Some PGA Tour players might have axed their bagmen for making such uncomplimentary comments or coming across as an egomaniac, but Scott defended his new bagman's comments as heat-of-the-moment stuff.
"I kind of think it's been blown out of proportion, unsurprisingly kind of, but you know, I guess it's newsworthy stuff," he said. "You know, Steve was obviously delighted to win, as was I, and speaking with a bit of emotion, probably."
Probably? Who knew the guy had so much to offer? He said more in 10 minutes of post-round interviews than he had in the previous 12 years working alongside Woods. He like a guard dog that not only had been unleashed, but un-muzzled.
Scott has been an unwitting, undeserving victim, caught in the soap-opera crossfire. But he's handled it with the characteristic dignity that fans have comne to expect from him.
"I certainly don't think that was his intention to steal my moment at all," Scott said. "But he was asked these questions and he gave his honest answer, I assume, and with a lot of things to do with anything related to Tiger Woods, it's all scrutinized and blown out of proportion a lot of the time I think.
"So this is no different. He said that was not his intention at all to do that. But he was asked a question, and he gave an honest answer. So I said, that's fair enough. Hopefully we'll just go and let our clubs do the talking for the rest of the week now."

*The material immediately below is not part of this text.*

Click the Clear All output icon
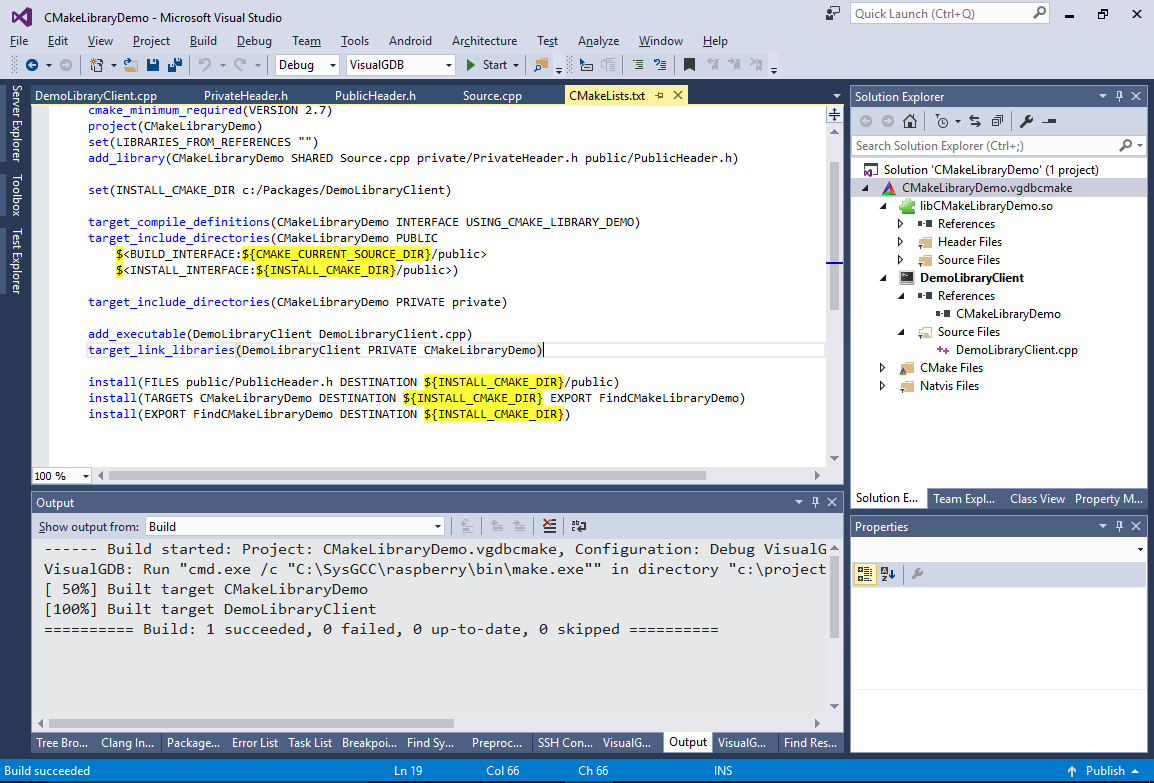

Doubtful. Woods is due to speak to the press on Wednesday and it's surely a topic that will be broached, perhaps with the first query as well.
Scott said he spoke with Williams, 47, about the issue and said his piece. He even made a joke about the timbre of the discussion, in fact.
"Having a quiet word with Steve is not very easy," he said of the former rugby player, drawing laughs. "He's a big guy, you know. We've had our chat about the whole thing, and he feels the way he feels. I just took what he said, again, as confidence for me. If he really feels that that was one of his great wins, then you know, I'm kind of flattered and it fills me with confidence, and I think that's what his intention is, to be honest.
"He was really excited to win. Obviously he had not won for a little while, and for him, he's really passionate about it, and that's what I see. And when you're passionate and in that situation, you know, I think it all got a little out of hand, but we'll just go on from there.
"Hopefully, like I said, we'll let our clubs do the talking for the rest of this week."
Williams admitted to FoxSports.com that he went too far in his comments, which were not well-received and came across as arrogant, petty and catty.
“Looking back on it, I was a bit over the top,” he said. "I had a lot of anger in me about what happened [being terminated by Woods] and it all came out.”
Williams termed the victory with Scott as the "most satisfying" of his 33-year caddying career, which included 13 major titles won alongside Woods and tours with Greg Norman and Ray Floyd, current or future Hall of Famers, all. Williams indicated to Fox Sports that he's through talking about Woods, his boss for the past 12 years.
“I said what I said, but I’m not going to say any more about Tiger,” he said.